SPSS version 27.0 (IBM, Chicago, IL, USA) and R 4.4.3 (Lucent Technologies, New Jersey, USA) were used to perform statistical analyses. The normality of continuous variables was assessed using the Kolmogorov–Smirnov test. Continuous data were expressed as mean ± standard deviation (SD) or as median (interquartile range, IQR), whereas categorical variables were presented as counts and percentages. Differences between groups were evaluated using the independent samples t-test for normally distributed data and the Mann–Whitney U test for non-normally distributed data. Comparisons of categorical variables were conducted using the χ2 test or Fisher’s exact test, as appropriate. Variables with p < 0.05 screened by univariate logistic regression analysis were incorporated into the multivariate regression model together with traditional risk factors using the stepwise method.
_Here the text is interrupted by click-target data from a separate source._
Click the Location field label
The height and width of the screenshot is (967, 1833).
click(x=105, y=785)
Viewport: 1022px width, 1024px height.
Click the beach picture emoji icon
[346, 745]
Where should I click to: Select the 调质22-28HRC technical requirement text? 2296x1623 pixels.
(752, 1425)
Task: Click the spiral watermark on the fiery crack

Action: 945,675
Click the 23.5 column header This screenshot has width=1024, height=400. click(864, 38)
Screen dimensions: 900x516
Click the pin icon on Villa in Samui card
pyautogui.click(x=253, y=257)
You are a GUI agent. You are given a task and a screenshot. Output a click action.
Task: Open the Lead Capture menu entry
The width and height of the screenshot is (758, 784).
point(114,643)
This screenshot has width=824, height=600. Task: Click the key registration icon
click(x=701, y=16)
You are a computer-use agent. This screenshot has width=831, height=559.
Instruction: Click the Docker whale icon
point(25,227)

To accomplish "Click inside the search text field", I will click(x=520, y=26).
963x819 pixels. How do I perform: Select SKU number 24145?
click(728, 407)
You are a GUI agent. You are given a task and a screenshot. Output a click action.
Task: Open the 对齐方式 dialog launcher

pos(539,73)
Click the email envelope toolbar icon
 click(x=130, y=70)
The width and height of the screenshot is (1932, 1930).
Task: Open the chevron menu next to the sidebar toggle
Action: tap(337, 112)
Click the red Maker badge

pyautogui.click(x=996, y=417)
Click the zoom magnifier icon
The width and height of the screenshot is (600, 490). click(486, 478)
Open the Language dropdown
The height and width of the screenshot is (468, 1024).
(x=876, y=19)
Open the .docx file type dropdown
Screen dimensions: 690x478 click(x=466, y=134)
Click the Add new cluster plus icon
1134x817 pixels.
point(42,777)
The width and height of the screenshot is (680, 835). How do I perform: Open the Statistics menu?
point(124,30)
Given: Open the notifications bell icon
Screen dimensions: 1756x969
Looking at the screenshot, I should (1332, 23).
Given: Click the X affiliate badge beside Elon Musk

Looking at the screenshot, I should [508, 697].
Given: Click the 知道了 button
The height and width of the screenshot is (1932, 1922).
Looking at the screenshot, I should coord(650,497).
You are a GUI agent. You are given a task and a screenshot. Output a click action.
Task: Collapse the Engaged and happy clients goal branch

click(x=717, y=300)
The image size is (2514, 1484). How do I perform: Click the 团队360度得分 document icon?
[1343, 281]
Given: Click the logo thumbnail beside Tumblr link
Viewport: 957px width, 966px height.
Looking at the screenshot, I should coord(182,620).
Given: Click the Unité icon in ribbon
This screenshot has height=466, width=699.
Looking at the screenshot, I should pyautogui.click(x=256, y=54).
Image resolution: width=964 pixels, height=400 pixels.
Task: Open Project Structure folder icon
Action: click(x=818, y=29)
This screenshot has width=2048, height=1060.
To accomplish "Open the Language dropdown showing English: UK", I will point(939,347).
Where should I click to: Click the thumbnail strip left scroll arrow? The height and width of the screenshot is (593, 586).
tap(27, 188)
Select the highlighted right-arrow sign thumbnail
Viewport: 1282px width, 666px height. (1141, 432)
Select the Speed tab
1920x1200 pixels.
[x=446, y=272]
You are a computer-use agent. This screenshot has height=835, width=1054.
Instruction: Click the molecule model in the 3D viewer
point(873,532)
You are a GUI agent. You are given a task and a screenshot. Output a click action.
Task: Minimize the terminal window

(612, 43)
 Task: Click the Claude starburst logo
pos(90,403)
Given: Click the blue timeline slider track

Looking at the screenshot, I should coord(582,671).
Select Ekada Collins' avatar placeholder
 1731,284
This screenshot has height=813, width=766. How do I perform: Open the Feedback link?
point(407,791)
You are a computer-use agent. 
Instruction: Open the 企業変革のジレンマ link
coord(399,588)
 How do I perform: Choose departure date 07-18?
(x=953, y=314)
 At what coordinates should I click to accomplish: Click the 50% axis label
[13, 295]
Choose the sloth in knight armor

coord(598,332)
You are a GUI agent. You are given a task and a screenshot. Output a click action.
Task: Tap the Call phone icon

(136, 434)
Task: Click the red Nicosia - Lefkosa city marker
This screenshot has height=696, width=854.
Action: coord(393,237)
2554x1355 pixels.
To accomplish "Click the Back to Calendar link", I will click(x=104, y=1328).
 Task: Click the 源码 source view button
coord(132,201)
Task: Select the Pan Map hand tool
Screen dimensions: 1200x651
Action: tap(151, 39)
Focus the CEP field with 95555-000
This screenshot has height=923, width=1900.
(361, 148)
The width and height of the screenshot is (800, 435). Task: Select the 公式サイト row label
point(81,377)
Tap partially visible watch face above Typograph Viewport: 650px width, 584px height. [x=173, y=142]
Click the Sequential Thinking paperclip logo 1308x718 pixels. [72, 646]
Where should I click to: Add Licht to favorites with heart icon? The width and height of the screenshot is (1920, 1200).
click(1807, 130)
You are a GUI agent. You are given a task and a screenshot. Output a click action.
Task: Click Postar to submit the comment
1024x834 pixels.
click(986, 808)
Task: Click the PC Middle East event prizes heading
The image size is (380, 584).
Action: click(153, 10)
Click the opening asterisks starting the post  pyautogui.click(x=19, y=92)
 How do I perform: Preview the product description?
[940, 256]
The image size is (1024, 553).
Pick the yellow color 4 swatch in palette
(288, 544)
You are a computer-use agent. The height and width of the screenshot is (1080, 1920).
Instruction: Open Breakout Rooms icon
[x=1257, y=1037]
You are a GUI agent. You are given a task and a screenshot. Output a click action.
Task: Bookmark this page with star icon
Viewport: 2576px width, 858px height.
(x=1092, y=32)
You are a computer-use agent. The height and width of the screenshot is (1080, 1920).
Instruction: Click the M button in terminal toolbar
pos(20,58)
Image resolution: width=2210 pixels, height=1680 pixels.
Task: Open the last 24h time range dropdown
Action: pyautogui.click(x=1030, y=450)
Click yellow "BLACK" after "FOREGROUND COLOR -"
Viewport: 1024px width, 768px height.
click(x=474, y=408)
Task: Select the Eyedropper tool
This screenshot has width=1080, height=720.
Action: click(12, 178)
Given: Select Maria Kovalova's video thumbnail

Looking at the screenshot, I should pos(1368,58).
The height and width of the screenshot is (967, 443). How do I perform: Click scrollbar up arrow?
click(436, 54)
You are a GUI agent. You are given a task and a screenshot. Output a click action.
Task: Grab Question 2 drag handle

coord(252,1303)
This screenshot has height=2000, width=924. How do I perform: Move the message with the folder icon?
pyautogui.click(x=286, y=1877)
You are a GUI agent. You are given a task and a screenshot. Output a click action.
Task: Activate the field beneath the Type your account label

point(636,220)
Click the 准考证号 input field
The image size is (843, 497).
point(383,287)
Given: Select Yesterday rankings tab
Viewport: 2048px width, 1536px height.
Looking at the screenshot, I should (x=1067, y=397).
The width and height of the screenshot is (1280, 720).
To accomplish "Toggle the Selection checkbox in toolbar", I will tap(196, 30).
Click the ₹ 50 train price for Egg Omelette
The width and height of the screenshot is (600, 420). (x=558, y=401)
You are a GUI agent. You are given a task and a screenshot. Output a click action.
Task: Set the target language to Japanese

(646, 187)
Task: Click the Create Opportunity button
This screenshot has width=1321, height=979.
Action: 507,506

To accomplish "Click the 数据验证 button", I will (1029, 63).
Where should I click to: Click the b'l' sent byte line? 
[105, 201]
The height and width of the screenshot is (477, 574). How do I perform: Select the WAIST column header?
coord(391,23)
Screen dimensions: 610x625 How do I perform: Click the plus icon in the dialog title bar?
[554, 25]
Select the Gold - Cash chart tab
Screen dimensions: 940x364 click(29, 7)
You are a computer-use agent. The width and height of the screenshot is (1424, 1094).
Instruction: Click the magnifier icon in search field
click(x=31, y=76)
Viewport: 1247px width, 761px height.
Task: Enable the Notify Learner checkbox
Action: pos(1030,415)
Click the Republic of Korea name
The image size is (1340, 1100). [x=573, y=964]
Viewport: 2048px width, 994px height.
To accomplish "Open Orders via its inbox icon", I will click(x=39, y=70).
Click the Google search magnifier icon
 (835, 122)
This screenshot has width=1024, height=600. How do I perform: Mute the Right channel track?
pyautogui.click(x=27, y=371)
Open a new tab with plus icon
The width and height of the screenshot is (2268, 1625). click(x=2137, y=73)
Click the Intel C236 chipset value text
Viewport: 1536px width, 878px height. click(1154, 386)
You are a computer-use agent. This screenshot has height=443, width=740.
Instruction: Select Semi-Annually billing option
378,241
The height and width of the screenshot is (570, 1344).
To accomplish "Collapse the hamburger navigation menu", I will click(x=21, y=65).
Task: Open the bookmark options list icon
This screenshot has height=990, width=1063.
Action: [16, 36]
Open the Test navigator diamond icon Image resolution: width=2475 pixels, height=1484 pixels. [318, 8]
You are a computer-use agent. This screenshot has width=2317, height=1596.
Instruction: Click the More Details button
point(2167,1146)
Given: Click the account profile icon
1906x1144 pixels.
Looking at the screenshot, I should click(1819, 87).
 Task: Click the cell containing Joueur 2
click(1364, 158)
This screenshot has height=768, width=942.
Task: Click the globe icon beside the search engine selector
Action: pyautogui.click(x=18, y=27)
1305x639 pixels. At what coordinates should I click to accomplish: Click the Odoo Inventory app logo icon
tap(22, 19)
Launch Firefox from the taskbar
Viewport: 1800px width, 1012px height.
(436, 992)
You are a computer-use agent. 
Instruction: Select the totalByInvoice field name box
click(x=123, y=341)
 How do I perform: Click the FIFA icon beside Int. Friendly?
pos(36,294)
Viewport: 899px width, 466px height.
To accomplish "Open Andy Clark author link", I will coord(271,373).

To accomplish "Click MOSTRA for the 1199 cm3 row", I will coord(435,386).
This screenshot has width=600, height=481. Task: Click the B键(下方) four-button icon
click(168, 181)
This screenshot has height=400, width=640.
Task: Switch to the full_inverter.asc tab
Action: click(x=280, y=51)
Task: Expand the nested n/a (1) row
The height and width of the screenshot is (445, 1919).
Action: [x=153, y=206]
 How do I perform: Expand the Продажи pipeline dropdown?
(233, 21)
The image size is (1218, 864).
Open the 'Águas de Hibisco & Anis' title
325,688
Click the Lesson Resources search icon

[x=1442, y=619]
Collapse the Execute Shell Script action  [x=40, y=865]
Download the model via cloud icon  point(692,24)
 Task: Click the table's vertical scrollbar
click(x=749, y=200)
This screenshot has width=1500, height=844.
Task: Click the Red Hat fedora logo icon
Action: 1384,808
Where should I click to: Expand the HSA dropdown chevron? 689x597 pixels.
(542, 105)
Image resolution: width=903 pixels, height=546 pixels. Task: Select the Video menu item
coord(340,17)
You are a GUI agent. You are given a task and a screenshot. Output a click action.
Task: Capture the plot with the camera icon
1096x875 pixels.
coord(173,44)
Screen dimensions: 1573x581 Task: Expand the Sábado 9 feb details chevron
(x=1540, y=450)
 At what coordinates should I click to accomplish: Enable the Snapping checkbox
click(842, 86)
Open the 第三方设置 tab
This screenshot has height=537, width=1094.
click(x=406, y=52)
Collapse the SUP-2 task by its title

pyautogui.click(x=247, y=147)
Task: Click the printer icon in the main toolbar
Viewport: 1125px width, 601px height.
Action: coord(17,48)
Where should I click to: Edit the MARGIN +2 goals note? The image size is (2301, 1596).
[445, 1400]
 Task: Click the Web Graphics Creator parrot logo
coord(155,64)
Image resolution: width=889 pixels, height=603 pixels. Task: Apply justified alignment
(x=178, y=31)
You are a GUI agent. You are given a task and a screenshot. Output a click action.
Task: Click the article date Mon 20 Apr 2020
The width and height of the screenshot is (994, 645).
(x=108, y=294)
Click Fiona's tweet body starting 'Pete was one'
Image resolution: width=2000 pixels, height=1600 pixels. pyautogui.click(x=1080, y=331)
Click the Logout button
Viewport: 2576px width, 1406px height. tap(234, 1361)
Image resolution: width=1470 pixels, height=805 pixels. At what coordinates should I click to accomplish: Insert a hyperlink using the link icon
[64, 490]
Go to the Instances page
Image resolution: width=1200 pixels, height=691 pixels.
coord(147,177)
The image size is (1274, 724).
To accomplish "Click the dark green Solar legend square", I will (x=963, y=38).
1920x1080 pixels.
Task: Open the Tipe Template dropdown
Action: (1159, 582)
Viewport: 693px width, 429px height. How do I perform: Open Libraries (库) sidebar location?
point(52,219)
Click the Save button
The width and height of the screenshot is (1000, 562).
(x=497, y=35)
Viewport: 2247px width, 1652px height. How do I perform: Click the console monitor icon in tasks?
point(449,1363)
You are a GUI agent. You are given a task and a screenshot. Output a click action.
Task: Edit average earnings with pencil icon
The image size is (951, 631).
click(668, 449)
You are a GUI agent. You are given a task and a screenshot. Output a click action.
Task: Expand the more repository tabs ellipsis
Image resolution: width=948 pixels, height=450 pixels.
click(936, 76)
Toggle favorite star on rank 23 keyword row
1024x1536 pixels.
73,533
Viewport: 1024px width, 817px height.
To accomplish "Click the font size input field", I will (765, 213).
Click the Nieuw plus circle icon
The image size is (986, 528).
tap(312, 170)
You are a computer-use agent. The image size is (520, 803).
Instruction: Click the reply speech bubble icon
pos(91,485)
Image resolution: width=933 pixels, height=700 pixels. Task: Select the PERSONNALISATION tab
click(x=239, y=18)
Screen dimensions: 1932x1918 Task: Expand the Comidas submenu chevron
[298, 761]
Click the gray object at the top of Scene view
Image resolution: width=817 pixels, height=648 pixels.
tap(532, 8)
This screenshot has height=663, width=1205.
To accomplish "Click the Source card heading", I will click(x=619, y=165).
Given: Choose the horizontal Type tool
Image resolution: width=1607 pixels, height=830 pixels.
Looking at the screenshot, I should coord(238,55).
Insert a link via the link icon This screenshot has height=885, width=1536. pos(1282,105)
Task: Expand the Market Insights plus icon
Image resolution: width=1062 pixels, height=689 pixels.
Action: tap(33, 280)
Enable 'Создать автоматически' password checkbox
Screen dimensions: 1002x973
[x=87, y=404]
We assessed the HAVOC Score’s ability to predict NOAF using receiver operating characteristic (ROC) analysis, reporting the area under the curve (AUC). The optimal threshold was identified by maximizing the Youden index. We used the net reclassification index (NRI), and integrated discrimination improvement (IDI) to assess the additional discriminatory ability of HAVOC for NOAF. A restricted cubic spline (RCS) model was fitted to characterize the continuous, dose–response relationship between HAVOC and in-hospital NOAF risk. All statistical analyses with p < 0.05 were considered to be statistically significant.

3. Results
3.1 Baseline Data Comparison Between Groups

In total, 725 patients were analyzed, with a mean age of 63.37 ± 13.16 years; 72.97% were male. During the hospital stay, 70 patients (9.66%) experienced NOAF. The results of the baseline characteristics analysis demonstrated that the patients with NOAF exhibited significantly higher values in terms of age, HAVOC Score, NT-proBNP, and hs-CRP (p < 0.05). The left ventricular ejection fraction (LVEF) in the patients with NOAF was significantly lower (p < 0.05). Among the categorical variables, the proportion of patients with HF and the Killip class in patients with NOAF were significantly higher than those in the group of patients without NOAF (p < 0.05) (Table 1).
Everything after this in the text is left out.